• Task directions
The expected output is each line in the data below that includes the string "computer".

Saved entries:
::::::::

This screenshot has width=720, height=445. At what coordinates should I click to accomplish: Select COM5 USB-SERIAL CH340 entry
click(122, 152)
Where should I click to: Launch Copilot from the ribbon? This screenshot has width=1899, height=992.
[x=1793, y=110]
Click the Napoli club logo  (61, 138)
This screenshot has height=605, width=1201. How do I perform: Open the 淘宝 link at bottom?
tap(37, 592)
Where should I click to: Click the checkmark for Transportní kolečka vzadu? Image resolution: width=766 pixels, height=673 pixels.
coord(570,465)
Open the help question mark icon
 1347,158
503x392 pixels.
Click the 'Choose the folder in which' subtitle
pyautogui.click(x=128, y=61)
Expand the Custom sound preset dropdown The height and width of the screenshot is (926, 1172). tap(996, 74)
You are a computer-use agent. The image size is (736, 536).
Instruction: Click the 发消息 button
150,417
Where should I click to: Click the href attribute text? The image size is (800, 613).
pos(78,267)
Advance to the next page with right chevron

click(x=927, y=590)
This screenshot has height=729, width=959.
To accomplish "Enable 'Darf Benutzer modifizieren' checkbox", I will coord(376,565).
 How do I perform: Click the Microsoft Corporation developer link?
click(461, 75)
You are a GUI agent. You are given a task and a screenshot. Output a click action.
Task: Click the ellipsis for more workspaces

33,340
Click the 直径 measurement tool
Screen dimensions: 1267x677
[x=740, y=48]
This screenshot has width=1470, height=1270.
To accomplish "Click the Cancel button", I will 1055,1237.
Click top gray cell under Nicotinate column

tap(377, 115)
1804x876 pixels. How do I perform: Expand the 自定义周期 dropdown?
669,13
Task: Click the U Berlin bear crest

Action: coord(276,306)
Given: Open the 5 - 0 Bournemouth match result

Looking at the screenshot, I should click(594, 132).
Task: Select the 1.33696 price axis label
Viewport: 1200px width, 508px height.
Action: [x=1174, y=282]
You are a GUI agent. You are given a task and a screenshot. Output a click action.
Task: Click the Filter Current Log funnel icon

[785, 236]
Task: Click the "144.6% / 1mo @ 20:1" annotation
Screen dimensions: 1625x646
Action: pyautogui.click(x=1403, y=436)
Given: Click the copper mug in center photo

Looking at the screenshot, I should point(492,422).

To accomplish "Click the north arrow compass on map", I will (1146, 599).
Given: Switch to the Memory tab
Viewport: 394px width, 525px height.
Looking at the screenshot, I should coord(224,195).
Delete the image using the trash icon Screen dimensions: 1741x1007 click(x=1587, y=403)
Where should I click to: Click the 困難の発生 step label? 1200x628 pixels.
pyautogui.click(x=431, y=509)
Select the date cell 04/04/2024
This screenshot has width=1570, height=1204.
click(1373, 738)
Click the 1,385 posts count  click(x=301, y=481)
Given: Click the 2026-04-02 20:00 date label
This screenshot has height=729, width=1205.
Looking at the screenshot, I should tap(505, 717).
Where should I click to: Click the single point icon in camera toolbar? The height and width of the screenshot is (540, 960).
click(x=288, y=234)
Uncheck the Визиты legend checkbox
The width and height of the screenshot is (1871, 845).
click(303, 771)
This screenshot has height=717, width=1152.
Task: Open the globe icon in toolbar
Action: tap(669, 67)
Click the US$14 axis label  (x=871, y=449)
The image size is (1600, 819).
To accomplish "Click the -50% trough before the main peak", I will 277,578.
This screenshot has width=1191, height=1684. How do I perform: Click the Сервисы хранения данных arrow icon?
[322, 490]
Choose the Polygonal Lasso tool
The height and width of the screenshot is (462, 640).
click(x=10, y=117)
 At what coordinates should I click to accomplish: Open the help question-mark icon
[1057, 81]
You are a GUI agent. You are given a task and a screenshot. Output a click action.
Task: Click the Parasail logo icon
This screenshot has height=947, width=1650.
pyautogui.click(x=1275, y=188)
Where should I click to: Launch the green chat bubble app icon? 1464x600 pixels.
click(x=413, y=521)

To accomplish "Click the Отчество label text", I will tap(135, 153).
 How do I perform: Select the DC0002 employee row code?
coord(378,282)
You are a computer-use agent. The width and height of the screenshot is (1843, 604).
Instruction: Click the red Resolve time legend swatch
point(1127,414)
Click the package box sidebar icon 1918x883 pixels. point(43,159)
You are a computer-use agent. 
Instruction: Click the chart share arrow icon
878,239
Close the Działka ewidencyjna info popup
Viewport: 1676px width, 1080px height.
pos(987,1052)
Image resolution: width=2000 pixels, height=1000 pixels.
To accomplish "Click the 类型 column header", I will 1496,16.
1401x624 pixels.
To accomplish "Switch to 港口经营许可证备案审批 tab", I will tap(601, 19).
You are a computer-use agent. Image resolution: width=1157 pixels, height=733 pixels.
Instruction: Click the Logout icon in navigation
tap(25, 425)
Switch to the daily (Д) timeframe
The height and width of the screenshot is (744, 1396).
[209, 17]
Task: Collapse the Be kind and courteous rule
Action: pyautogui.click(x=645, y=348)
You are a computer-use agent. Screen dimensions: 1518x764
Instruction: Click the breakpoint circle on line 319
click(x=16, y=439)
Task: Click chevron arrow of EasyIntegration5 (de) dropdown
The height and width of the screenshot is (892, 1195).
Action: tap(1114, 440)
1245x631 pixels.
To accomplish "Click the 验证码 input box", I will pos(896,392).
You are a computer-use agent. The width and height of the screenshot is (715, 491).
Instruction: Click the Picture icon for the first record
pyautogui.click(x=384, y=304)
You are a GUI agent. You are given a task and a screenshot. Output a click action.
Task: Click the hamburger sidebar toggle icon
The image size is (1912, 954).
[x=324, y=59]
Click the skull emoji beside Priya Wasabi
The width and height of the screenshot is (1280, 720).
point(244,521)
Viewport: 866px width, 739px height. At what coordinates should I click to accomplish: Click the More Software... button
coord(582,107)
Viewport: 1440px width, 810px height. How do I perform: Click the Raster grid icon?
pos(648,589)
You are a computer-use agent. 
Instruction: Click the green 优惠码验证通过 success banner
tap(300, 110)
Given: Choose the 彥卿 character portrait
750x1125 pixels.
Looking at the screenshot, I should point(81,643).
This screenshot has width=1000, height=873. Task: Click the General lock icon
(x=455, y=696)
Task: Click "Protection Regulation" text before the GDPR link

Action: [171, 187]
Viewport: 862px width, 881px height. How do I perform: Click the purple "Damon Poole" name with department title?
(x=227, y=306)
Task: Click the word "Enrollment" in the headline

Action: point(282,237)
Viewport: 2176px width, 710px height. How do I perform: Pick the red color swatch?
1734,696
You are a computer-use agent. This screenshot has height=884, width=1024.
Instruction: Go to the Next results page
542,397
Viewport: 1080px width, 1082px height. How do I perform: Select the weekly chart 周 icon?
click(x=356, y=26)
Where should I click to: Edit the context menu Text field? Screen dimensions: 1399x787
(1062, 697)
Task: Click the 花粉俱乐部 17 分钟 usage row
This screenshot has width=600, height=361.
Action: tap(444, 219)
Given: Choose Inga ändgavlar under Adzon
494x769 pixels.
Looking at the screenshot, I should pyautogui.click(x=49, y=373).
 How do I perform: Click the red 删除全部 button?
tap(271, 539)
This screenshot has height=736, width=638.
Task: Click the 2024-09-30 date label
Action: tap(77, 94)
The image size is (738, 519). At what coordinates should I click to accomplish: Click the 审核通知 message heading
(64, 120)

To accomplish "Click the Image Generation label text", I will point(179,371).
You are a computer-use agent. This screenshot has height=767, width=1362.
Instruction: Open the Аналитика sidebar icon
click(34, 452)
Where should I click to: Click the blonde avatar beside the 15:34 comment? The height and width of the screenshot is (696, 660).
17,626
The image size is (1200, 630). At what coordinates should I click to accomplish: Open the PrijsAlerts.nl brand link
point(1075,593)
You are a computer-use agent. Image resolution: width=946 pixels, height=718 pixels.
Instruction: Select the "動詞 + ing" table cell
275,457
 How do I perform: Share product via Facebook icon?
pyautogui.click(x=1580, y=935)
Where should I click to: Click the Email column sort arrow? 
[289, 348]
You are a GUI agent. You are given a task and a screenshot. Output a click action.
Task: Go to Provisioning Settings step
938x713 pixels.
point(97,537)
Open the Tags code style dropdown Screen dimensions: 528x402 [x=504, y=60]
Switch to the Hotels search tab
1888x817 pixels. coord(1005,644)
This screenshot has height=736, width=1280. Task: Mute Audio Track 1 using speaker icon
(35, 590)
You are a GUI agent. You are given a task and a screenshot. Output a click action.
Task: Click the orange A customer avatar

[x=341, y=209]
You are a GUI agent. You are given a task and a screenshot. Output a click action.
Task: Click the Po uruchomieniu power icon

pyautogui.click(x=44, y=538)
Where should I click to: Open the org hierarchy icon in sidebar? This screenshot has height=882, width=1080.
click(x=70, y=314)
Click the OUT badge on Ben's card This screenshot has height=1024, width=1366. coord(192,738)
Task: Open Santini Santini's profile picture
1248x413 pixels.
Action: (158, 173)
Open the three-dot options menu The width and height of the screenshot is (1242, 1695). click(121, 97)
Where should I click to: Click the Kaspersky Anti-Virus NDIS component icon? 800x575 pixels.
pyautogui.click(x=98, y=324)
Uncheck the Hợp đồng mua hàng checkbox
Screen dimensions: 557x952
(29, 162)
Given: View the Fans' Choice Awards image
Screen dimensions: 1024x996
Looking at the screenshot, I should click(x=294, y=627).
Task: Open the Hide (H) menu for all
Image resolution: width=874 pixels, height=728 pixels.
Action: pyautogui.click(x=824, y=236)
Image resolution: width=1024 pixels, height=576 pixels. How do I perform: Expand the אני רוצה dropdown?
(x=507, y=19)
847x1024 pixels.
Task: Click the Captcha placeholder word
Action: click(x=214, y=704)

::::::::

• Reply to the task
You are a computer-use agent. The image size is (736, 536).
You are a computer-use agent. The width and height of the screenshot is (1843, 604).
You are a computer-use agent. 
You are a computer-use agent. Image resolution: width=1157 pixels, height=733 pixels.
You are a computer-use agent. Screen dimensions: 1518x764
You are a computer-use agent. The width and height of the screenshot is (715, 491).
You are a computer-use agent. 
You are a computer-use agent. This screenshot has height=884, width=1024.
You are a computer-use agent. This screenshot has height=767, width=1362.
You are a computer-use agent. Image resolution: width=946 pixels, height=718 pixels.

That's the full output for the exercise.